Sections 78 to 90 of the Negotiable Instruments Act, 1881 supply a closed list of the ways in which a party — and sometimes the instrument itself — exits the chain of liability. Payment to the right person, cancellation of the right name, release by agreement, careful presentment, fidelity to the original tenor, and the merger of right and liability in one person — these are the levers. A negotiable instrument is a contract on paper, and Chapter VII is the law of how that contract ends. Read with the related chapters on dishonour by non-acceptance and non-payment and on the definition of a negotiable instrument, this chapter completes the lifecycle of paper-based credit under Indian commercial law.

Frequently asked questions

What is the difference between discharge of a party and discharge of an instrument?

Discharge of a party means that one or more parties cease to be liable on the instrument; the instrument itself, and the liability of the remaining parties, may continue. Discharge of the instrument means that all rights on it have come to an end and even a holder in due course cannot recover anything. Discharge of the party ultimately liable — the maker of a note or the acceptor of a bill — operates as discharge of the instrument itself. So long as the instrument is not discharged, it can continue to be negotiated.

Does payment in due course always discharge all parties to a bearer instrument?

Yes. Section 82(c) of the NI Act provides that payment in due course by the maker, acceptor or indorser of an instrument payable to bearer or indorsed in blank discharges all parties thereto. Section 10 defines payment in due course as payment in accordance with the apparent tenor of the instrument, in good faith and without negligence, to a person in possession under circumstances which do not afford reasonable ground for believing that he is not entitled to receive payment. Provided those conditions are met, the chain of liability is extinguished.

Is the alteration of a date on a promissory note always a material alteration?

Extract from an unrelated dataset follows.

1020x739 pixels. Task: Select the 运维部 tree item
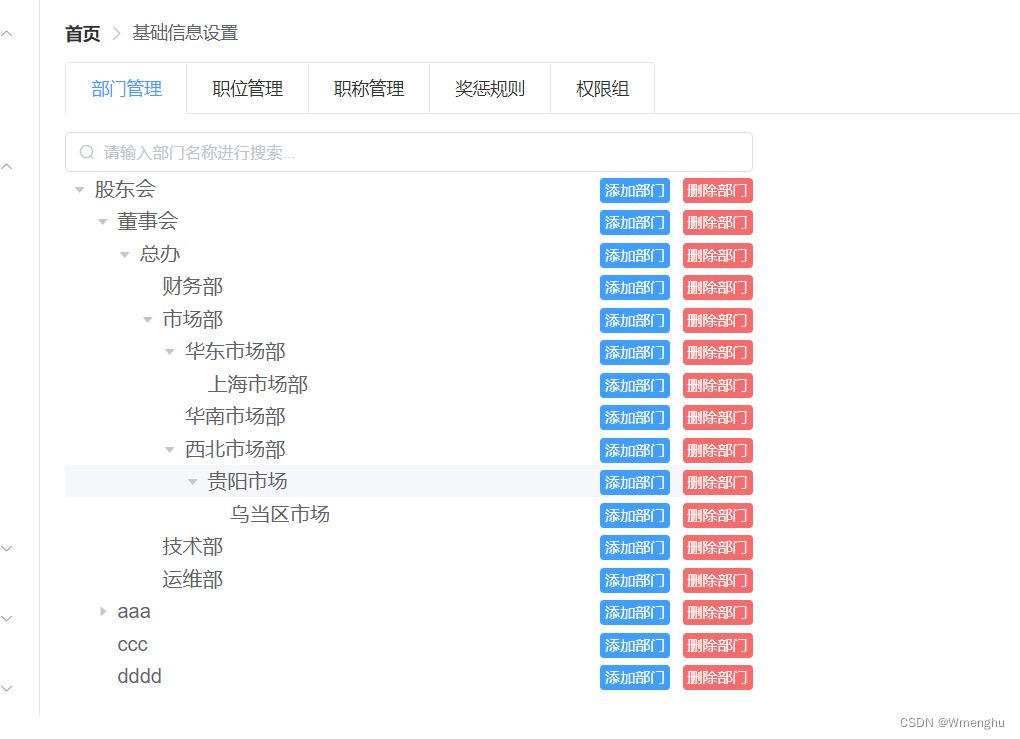[192, 580]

Yes — alteration of the date is one of the standard heads of material alteration under Section 87 NI Act, and the burden of explaining the alteration lies on the plaintiff. The Andhra Pradesh High Court in A. Subba Reddy v Neelapareddi AIR 1966 AP 267 held that the alteration of a date to bring a suit within limitation makes the instrument void under Section 87. The exception is alteration to carry out the common intention of the original parties or with their consent — the holder must affirmatively prove that exception.

What is the rule in Section 88 NI Act?

Section 88 protects a holder against later acceptors and indorsers despite a previous material alteration. The acceptor or indorser is bound by his acceptance or indorsement notwithstanding any previous alteration of the instrument. The reasoning is that the later party accepted or indorsed in the form in which he saw the instrument, and cannot complain of an alteration that preceded his own act. Section 88 therefore distinguishes pre-alteration parties (who are discharged) from post-alteration parties (who are bound by their own engagement).

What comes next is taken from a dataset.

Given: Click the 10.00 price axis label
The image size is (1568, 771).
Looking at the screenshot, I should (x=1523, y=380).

How does Section 89 protect a paying banker?

Section 89 NI Act protects a party who pays an instrument in due course where the instrument has been materially altered but the alteration does not appear on its face. The payer is discharged by such payment in due course; the acceptor remains liable only for the original tenor and not for the altered tenor. Where a cheque is crossed at presentation but the crossing is not apparent, the banker paying in good faith and without negligence is similarly discharged. Section 89 is therefore a fairness rule for the visually undetectable alteration.

What happens when a bill comes back into the acceptor's hands after maturity?

Section 90 NI Act provides that if a bill of exchange which has been negotiated is, at or after maturity, held by the acceptor in his own right, all rights of action thereon are extinguished. The rule is one of merger — the acceptor cannot sue himself, and so the bill ceases to be a live instrument. The discharge under Section 90 is automatic and complete; both the acceptor and every other party are released from all liability arising on the bill.